● What is needed
Set down each line of the data below exactly as it stands, dropping the pictures.

#### Records shown

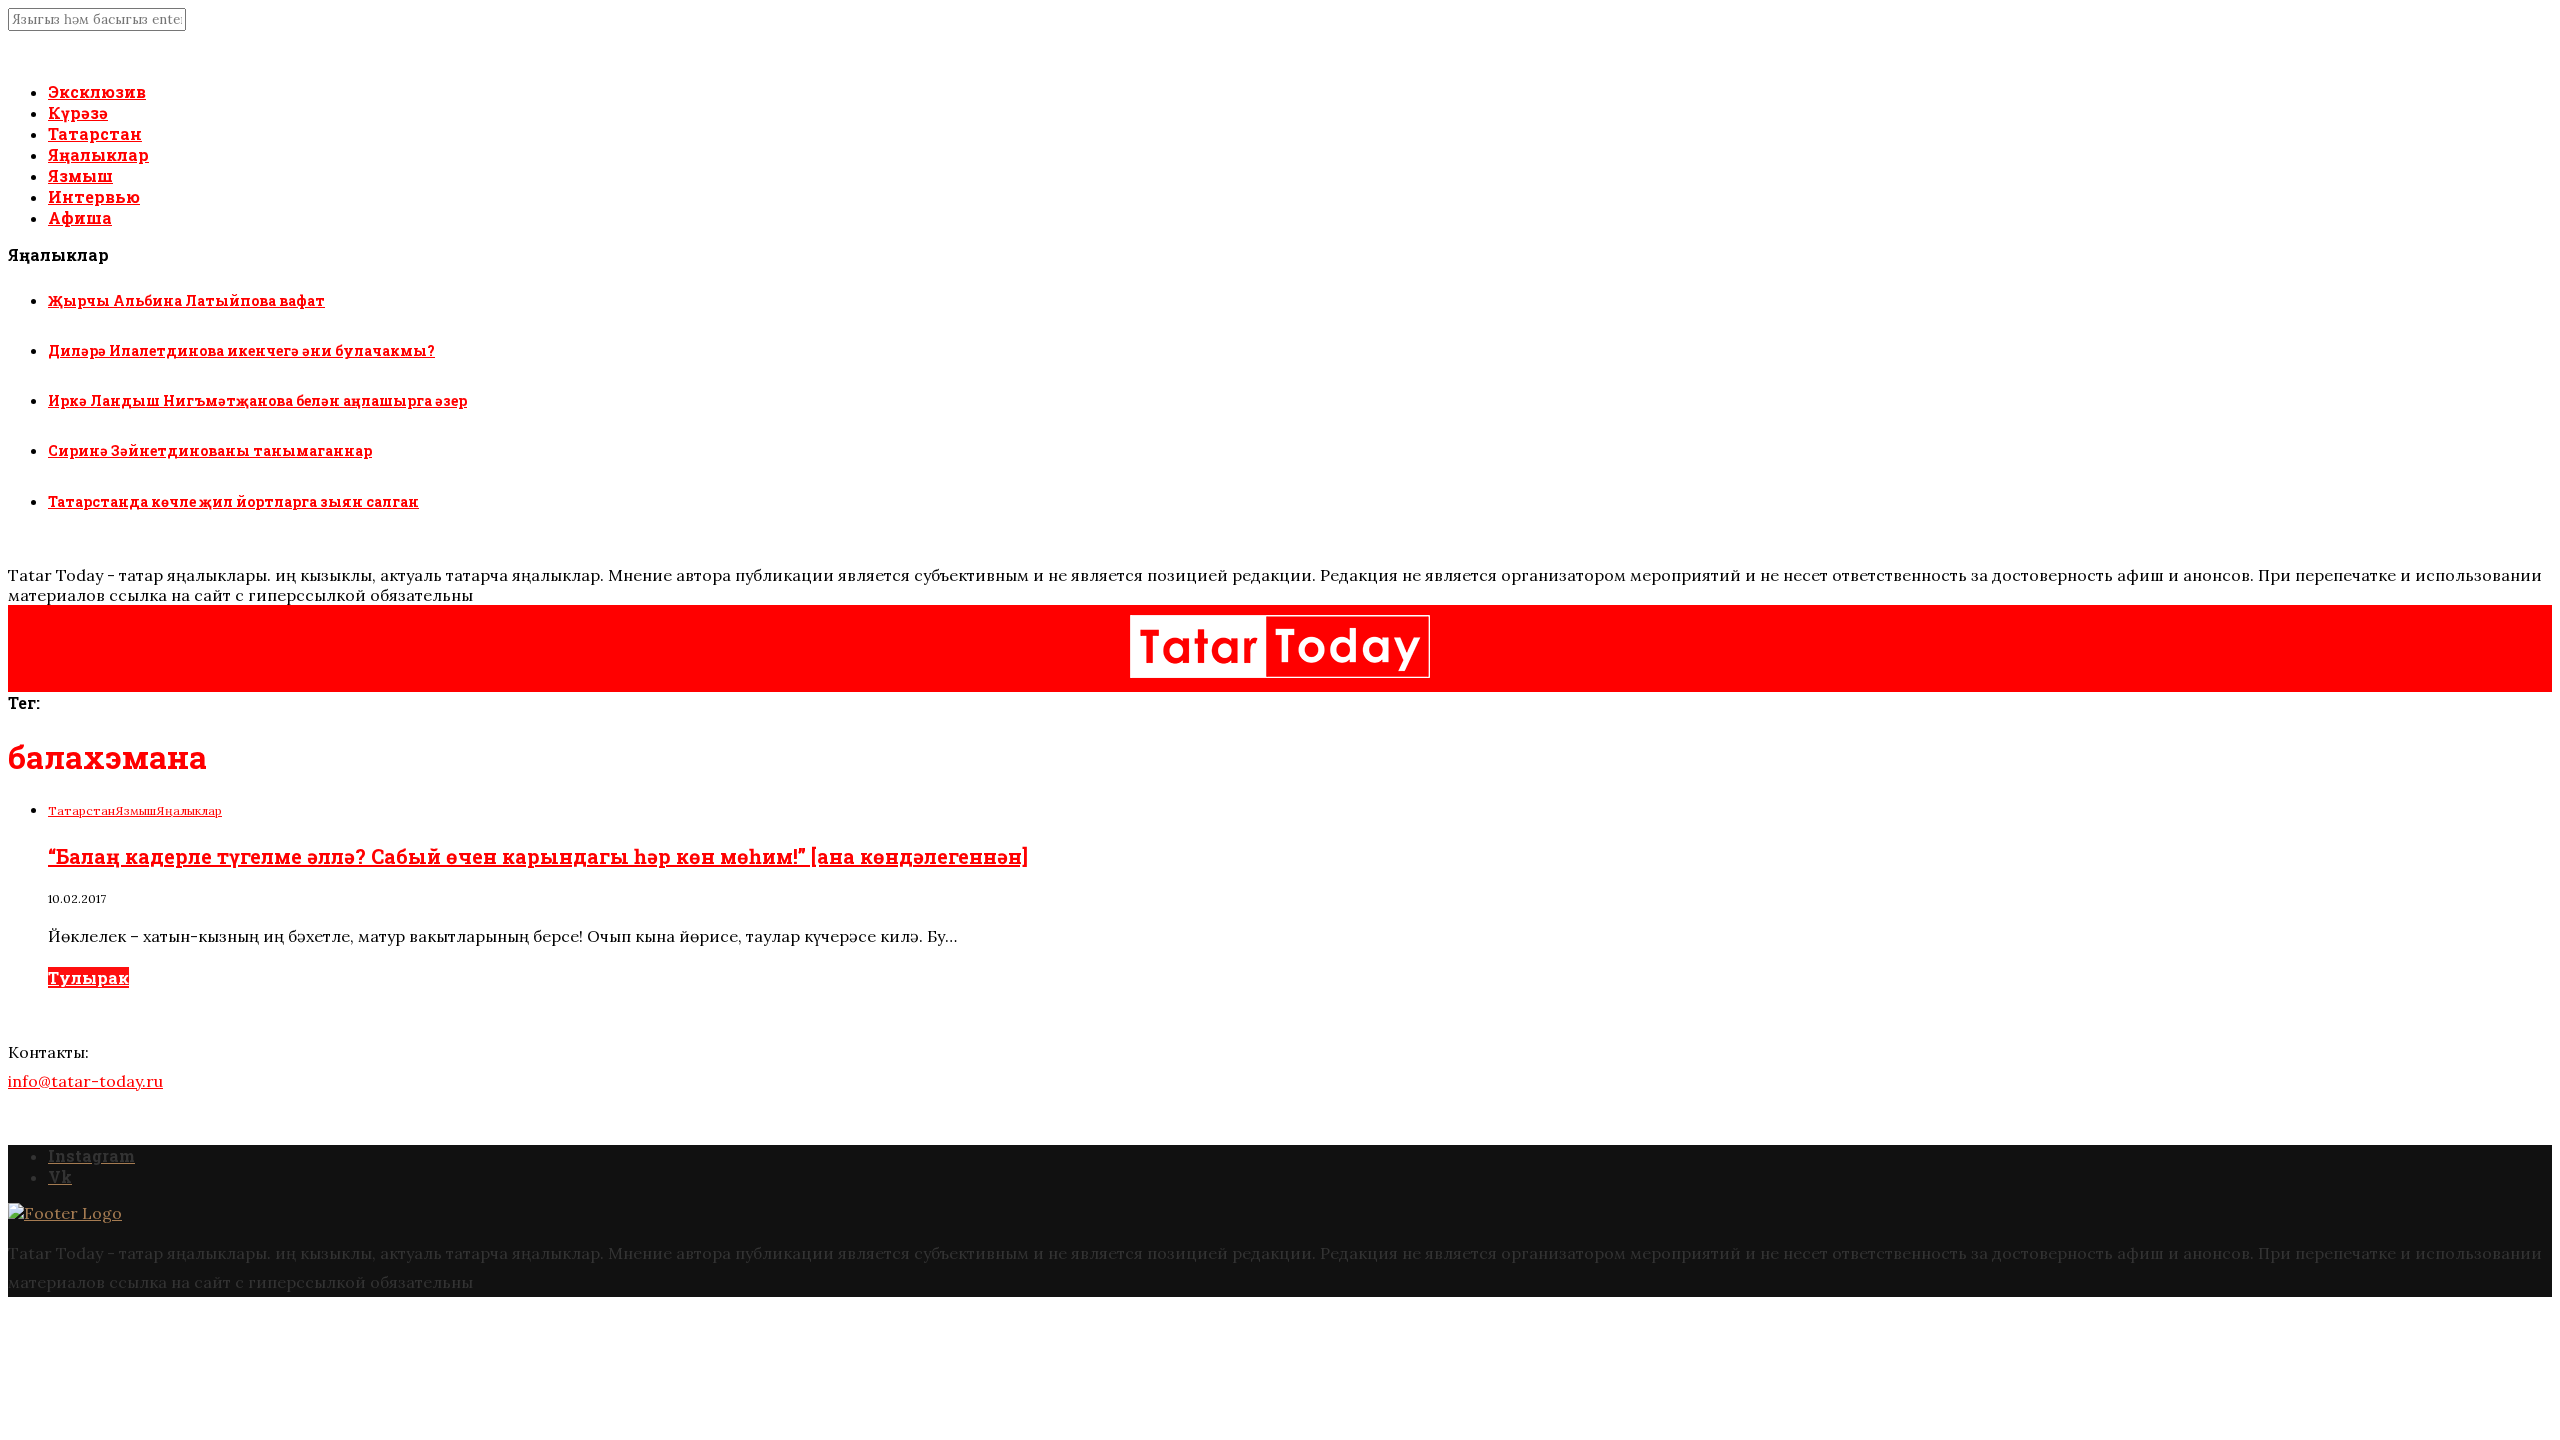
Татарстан (95, 133)
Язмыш (80, 175)
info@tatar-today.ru (85, 1081)
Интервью (94, 196)
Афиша (80, 217)
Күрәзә (78, 112)
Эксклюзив (97, 91)
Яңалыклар (98, 154)
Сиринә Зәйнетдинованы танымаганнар (210, 450)
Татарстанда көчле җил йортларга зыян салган (233, 501)
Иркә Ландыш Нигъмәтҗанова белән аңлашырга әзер (257, 400)
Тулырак (88, 977)
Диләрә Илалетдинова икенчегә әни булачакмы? (241, 350)
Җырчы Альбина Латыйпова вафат (186, 300)
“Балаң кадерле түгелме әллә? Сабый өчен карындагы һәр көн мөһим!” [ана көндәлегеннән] (538, 856)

########

● Output
Татарстан (95, 133)
Язмыш (80, 175)
info@tatar-today.ru (85, 1081)
Интервью (94, 196)
Афиша (80, 217)
Күрәзә (78, 112)
Эксклюзив (97, 91)
Яңалыклар (98, 154)
Сиринә Зәйнетдинованы танымаганнар (210, 450)
Татарстанда көчле җил йортларга зыян салган (233, 501)
Иркә Ландыш Нигъмәтҗанова белән аңлашырга әзер (257, 400)
Тулырак (88, 977)
Диләрә Илалетдинова икенчегә әни булачакмы? (241, 350)
Җырчы Альбина Латыйпова вафат (186, 300)
“Балаң кадерле түгелме әллә? Сабый өчен карындагы һәр көн мөһим!” [ана көндәлегеннән] (538, 856)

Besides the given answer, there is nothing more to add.